Growth in public sector jobs since 1997 has been primarily in providing frontline education and health services and not administrative staff according to a report from the Institute for Public Policy Research. There has been little increase in the employment of central or local government administrative staff. The report also shows that there has been very little change in the overall balance of public to private sector employment since 1997 and that public sector employment remains a significantly lower share of the total than in 1992. The relatively rapid pay growth seen in the public sector in the last few years was largely a ‘catch-up’, following a period of pay restraint in the 1990s, and this growth is now likely to end.Analysis of new data on staff vacancies in health, education and public administration found problems not just in the South East but in Shropshire, County Durham, Herefordshire and Worcestershire, Birmingham and Solihull. To address this issue the ippr advocates pay supplements at local, rather than regional levels to recruit and retain key public sector workers.

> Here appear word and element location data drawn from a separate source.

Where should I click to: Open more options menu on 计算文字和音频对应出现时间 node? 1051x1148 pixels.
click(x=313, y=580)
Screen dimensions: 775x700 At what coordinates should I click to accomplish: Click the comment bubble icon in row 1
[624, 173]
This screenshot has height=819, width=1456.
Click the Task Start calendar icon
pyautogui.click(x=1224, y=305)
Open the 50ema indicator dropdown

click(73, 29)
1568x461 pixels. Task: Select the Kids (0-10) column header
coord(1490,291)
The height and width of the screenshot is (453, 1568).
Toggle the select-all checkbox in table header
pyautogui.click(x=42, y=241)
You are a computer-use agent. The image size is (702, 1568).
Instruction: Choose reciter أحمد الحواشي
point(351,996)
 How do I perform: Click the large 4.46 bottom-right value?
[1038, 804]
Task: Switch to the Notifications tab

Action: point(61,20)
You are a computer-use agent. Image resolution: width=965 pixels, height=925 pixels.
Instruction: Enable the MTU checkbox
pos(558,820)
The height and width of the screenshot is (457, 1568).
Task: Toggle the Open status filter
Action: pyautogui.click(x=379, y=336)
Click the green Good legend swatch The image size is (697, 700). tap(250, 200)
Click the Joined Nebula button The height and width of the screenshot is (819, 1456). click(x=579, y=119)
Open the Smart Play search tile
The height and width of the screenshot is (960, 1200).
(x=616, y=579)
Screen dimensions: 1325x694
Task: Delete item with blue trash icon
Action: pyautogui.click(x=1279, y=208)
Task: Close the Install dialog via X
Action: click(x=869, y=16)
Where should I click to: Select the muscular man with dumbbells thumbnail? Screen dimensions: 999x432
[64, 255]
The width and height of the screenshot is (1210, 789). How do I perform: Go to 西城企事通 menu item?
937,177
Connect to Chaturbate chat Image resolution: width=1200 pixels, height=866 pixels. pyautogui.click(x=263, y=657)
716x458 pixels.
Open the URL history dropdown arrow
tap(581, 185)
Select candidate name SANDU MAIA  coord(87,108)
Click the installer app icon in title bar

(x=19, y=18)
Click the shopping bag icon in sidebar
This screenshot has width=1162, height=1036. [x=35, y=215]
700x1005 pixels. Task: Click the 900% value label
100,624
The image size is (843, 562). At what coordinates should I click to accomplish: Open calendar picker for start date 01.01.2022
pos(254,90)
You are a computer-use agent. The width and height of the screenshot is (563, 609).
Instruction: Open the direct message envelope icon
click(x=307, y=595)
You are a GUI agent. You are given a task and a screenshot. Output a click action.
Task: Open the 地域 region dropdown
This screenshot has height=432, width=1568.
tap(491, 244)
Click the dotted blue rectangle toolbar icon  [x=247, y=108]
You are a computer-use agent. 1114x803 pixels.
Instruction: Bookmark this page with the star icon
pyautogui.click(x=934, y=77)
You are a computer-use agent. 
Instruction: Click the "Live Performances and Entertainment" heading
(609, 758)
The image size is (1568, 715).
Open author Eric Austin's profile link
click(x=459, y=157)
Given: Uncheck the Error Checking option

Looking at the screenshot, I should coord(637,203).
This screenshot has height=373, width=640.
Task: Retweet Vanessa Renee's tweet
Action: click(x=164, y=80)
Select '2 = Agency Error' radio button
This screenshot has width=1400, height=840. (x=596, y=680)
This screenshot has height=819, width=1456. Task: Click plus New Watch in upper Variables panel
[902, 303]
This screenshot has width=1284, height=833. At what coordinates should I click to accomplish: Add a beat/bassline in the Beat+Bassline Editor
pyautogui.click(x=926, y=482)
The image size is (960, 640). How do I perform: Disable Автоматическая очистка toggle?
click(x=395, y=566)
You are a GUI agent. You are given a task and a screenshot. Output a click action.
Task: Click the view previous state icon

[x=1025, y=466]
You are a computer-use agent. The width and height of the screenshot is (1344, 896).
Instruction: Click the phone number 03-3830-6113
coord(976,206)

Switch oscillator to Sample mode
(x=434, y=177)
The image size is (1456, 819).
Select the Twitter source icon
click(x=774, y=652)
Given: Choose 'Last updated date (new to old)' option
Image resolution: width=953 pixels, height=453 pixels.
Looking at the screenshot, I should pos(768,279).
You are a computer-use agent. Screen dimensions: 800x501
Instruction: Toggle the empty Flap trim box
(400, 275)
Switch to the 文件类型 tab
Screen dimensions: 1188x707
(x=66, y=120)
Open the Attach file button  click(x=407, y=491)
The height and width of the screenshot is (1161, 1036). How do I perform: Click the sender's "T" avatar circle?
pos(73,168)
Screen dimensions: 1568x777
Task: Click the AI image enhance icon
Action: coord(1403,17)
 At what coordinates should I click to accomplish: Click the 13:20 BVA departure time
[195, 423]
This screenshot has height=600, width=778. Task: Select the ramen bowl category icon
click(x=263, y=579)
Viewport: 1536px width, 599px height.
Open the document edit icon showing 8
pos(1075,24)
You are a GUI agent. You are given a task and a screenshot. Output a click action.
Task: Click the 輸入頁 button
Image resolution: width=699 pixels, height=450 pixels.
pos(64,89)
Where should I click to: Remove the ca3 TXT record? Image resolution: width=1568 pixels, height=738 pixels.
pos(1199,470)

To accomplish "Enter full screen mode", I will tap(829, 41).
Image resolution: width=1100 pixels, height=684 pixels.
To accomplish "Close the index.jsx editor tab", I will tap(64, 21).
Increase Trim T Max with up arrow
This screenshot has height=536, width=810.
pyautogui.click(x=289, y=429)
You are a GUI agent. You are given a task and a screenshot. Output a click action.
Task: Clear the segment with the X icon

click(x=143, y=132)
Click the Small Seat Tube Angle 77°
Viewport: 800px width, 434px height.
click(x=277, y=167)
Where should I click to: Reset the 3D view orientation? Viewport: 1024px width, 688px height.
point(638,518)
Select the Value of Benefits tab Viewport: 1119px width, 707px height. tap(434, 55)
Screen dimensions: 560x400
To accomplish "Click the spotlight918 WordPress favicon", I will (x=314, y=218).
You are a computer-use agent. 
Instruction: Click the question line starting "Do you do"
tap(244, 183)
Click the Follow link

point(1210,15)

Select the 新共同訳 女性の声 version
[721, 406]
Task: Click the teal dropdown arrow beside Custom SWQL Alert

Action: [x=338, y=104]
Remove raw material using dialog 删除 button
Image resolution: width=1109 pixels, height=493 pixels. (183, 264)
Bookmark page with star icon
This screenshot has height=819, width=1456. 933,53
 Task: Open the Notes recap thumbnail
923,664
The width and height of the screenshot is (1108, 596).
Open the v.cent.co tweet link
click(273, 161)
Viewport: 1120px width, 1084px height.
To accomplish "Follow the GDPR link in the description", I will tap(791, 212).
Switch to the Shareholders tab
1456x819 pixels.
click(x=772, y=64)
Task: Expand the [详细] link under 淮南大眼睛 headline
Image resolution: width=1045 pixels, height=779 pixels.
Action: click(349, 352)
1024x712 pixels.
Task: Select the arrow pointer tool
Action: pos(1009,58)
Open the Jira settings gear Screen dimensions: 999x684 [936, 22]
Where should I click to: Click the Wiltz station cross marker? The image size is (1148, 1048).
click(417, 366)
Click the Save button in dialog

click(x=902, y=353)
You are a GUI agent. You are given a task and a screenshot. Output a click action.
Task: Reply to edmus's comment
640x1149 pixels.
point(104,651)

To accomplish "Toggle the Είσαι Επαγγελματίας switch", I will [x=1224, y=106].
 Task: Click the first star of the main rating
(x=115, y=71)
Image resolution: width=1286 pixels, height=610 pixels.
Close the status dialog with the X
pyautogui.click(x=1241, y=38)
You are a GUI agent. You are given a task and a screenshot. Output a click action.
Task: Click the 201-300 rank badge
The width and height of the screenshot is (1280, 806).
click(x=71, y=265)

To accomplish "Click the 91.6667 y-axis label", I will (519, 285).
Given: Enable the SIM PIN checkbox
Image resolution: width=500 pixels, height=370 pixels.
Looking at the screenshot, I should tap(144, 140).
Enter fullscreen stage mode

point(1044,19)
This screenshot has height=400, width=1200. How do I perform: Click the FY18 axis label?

Teachers’ TV, a new digital television channel will launch early next year and it will form a key part of the Government’s drive for personalised learning. The channel is an innovative method of using television to raise standards in the classroom, and is being funded by the Department for Education and Skills. Teachers’ TV is Europe’s first channel dedicated to those who work in schools.The channel is editorially independent – and will carry programmes on training and development, resources for the classroom and education news. The channel will be on air 24 hours a day, and will be supported by an extensive website and interactive service.
Poor people management presents the greatest threat to downsizing Whitehall departments to meet Chancellor Gordon Brown’s pledge to reduce the civil service by over 100,000 jobs in the next three years. This includes 84,000 jobs in England and a further 20,000 in Scotland, Wales and Northern Ireland. An additional 20,000 jobs will be re-located from London to the regions.In the light of this scale of downsizing the Chartered Institute of Personnel and Development has called for the current approach to reform to be remoulded so that people management is put at the heart of the reform process by shifting from a command and control style of management to a high performance model based on autonomy and trust. The Institute argues for a reduction in the number of centralised targets and giving managers more discretion at local level over pay-setting.